Signs of over-heating

Interest in stock futures and options typically increases close to market highs. This is because the more vulnerable section of investors, who do not understand the risk, start trading in stocks in the latter part of a market up-cycle. Take, for instance, the last stage of the previous bull market, in 2007. Turnover in stock futures and options had more than doubled between December 2006 and December 2007. Turnover in stock futures went up from ₹3.48 lakh crore to ₹8.5 lakh crore and in options from ₹16.4 lakh crore to ₹33.7 lakh crore.

Stock futures carry a higher risk and many small traders suffered huge losses in the market crash of 2008 due to high exposure to this segment. While the loss is limited to the premium paid in stock options, traders are faced with unlimited losses in stock futures.

The regulator too thinks that retail investors are taking undue risks without being aware about the consequences.

A recent discussion paper on growth and development of the equity derivatives market in India, put out by market regulator SEBI, shows that retail investors form the second-largest category of participants in the equity derivative segment, accounting for 25.67 per cent of the total turnover in 2016-17. These investors are active in stock futures, index futures and stock options.

According to the report: “Indian market does not have the concept of product suitability framework. Investors may not have adequate understanding and financial capability to withstand risk posed by complex derivative.”

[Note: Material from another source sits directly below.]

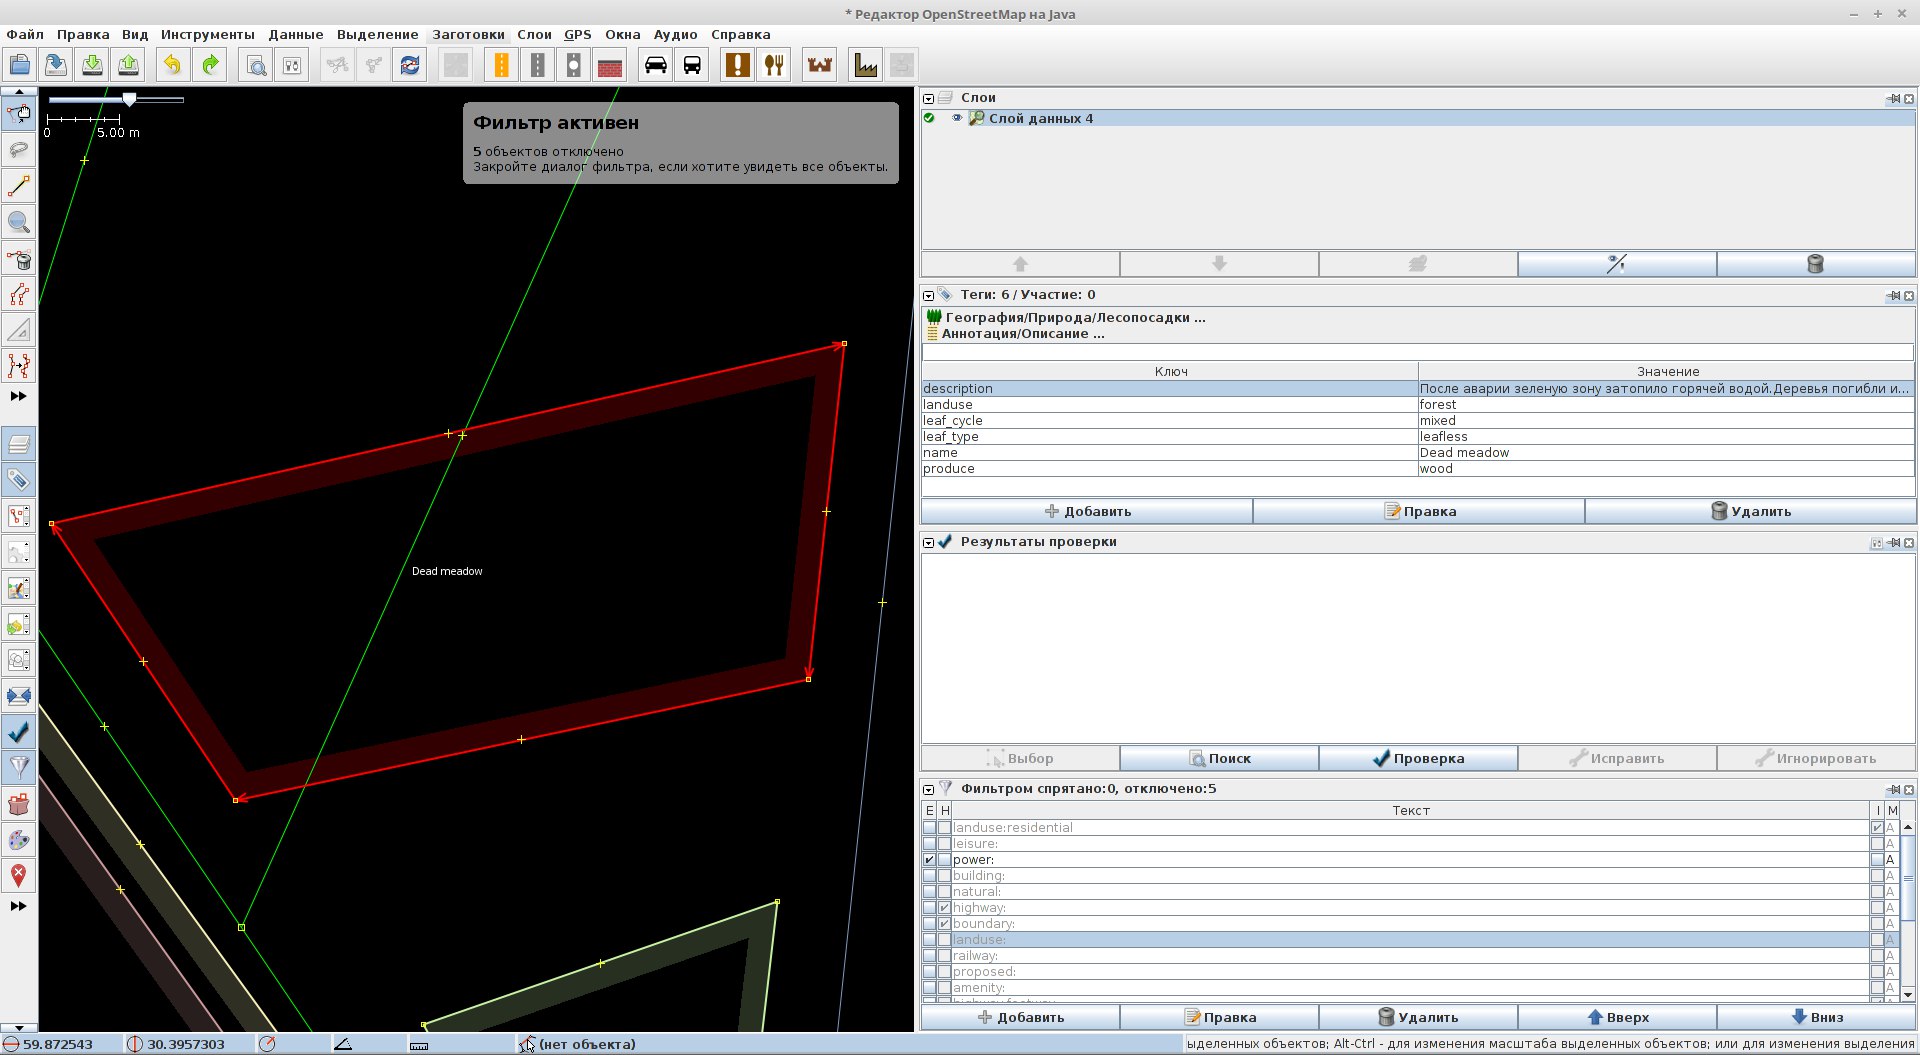This screenshot has width=1920, height=1055.
Task: Click the undo arrow in toolbar
Action: coord(172,65)
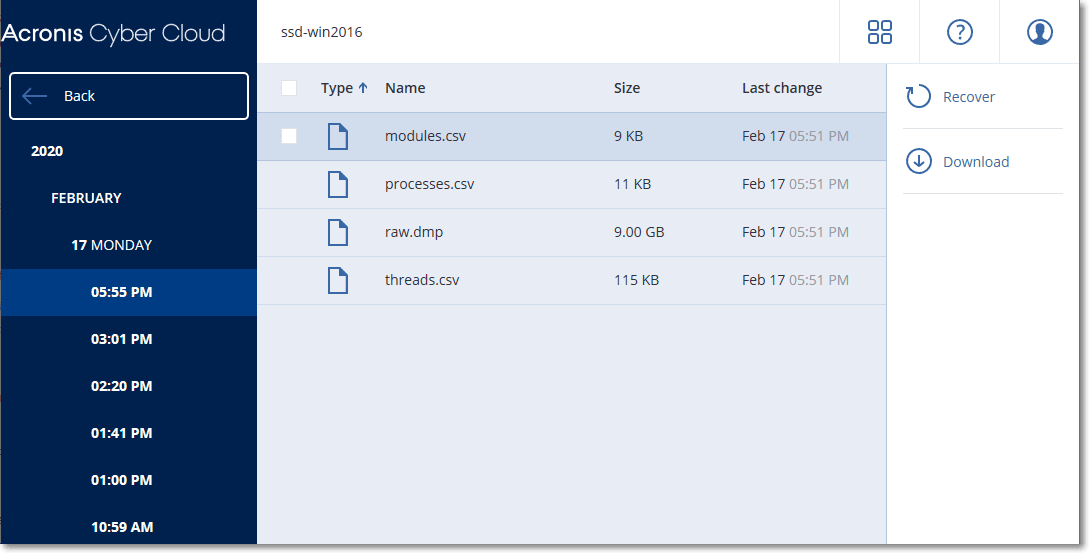
Task: Collapse the FEBRUARY month node
Action: pyautogui.click(x=86, y=198)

The regulator is of the opinion that sales practices and disclosures for derivatives need greater supervision.

Chasing higher returns

Some experts think that the appetite for higher returns has increased investor interest in the stocks segment as against the broader index segment.

“In an environment with a highly positive sentiment, retail and high-net-worth participants would be attracted more towards stocks because individual stocks usually perform well when compared to the index,” says Sahaj Agrawal, DVP-Derivatives, Kotak Securities.

The broader Nifty 50 index has risen 27 per cent since April 2016 whereas major stocks within the Nifty 50, such as Vedanta, Hindalco Industries and Maruti Suzuki India, have skyrocketed by 100 to 165 per cent over the same period.

Other stocks, such as YES Bank, Indian Oil Corporation, Tata Steel, HDFC Bank, State Bank of India and Reliance Industries have risen between 50 per cent and 95 per cent since April 2016.

Another reason for this growing interest in equities has been the increase in liquidity in the economy, say market participants.

Says Nithin Kamath, Founder, CEO, Zerodha: “There was more liquidity in the system after demonetisation. So, people started chasing assets that could give better returns, which, at that point of time, was stocks.”